In honor of Thanksgiving, here are five stories on family ties—the ones we forge, and the ones we can’t escape from.
For months, the Department of Homeland Security has been using tattoos as pretext to deport immigrants to El Salvador. As Olivia Heffernan and Steve Brooks explain, the DHS sees any ink as proof of active gang membership, even if a deportee had long since left the gang, done time, and paid their debt to society. And speaking of debts paid, Kristen Martin lays out how student financial aid is built to benefit an intact nuclear family, and presupposes that they will bear the cost of higher education together. She reviews a new book detailing the system of lending that drags students and their families down.
Elsewhere, Alana Pockros writes on If I Had Legs I’d Kick You, a new movie that illustrates how the stressors of contemporary life can make a bad mother of anyone. Daniel Petrick reviews a family saga that plays fast and loose with historical fact. And fiction from Jess Row presents a heartwarming story of friends reunited in a common cause: trying to assassinate a war criminal.
“In reframing who is to blame for her student debt, Collier opens up a broader view of what justice would look like—one that seeks to free millions of student debtors from a system that the government has chosen to trap them in.”
“While at points devastating, eerie, and frenzied, If I Had Legs I’d Kick You is also a feminist comedy of errors: at every stage of the film, husbands abdicate domestic responsibilities while wives nearly drown under the weight of their burdens.”

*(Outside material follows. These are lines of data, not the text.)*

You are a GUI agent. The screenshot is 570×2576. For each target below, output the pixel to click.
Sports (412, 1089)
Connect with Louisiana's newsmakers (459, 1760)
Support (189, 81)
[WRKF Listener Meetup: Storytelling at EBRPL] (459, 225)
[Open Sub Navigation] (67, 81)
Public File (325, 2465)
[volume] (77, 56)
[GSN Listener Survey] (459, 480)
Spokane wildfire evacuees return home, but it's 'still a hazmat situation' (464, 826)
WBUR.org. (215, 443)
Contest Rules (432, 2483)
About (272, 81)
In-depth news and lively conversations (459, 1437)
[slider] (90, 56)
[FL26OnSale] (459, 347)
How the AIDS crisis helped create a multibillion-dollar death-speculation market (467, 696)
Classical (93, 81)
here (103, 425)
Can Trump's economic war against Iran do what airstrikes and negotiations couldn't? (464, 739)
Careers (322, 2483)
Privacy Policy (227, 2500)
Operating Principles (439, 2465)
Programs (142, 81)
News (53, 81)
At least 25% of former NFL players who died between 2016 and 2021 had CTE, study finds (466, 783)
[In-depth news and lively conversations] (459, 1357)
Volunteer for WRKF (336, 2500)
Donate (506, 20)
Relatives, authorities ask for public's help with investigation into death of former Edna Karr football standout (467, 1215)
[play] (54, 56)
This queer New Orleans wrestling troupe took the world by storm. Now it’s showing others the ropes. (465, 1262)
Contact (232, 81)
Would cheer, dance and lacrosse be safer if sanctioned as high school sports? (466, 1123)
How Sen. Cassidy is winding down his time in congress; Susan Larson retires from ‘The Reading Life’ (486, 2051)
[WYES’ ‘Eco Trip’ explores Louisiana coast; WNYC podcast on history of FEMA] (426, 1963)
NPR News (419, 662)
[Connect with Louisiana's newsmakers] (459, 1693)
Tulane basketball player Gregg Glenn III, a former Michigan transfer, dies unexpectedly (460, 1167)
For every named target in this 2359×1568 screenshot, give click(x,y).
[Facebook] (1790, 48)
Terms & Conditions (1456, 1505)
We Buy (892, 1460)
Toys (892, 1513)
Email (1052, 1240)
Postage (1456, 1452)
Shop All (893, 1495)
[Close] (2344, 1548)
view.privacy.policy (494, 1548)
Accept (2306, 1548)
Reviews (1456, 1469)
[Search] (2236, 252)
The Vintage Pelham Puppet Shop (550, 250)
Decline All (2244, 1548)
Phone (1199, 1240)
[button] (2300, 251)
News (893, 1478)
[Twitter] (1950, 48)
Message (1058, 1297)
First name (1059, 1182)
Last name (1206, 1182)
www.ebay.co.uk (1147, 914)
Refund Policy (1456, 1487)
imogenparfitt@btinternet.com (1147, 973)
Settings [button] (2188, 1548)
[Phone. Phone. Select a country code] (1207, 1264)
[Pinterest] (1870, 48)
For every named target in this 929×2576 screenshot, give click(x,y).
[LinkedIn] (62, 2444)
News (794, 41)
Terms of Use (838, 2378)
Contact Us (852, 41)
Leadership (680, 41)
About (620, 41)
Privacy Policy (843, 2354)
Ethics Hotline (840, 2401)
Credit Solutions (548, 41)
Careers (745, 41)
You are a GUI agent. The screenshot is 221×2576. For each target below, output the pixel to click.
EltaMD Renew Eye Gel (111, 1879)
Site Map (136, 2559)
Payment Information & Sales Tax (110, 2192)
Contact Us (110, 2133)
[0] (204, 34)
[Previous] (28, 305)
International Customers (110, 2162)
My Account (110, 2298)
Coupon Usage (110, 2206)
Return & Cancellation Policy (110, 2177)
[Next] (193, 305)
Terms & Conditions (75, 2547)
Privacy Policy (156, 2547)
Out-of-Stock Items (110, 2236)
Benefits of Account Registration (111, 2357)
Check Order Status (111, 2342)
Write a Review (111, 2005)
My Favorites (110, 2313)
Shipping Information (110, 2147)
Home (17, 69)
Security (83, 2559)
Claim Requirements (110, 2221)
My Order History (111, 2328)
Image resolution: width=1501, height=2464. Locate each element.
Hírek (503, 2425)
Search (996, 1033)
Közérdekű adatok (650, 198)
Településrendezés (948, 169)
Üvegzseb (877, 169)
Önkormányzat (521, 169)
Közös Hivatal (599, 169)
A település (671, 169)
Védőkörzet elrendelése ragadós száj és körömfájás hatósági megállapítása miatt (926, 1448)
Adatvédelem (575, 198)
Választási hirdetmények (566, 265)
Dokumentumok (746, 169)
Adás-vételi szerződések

“Indignity reads as if the author started with a list of assumptions and arguments, cross-referenced it with a list of characters, and methodically ticked off the requisite boxes in pursuit of her pedagogical aim.”
“I know it sounds crazy. But I was alive, and I saw it. The worst hadn’t happened. We were inside Henry Kissinger’s house, making history, molding it like Play-Doh. That’s how it felt. We were real.”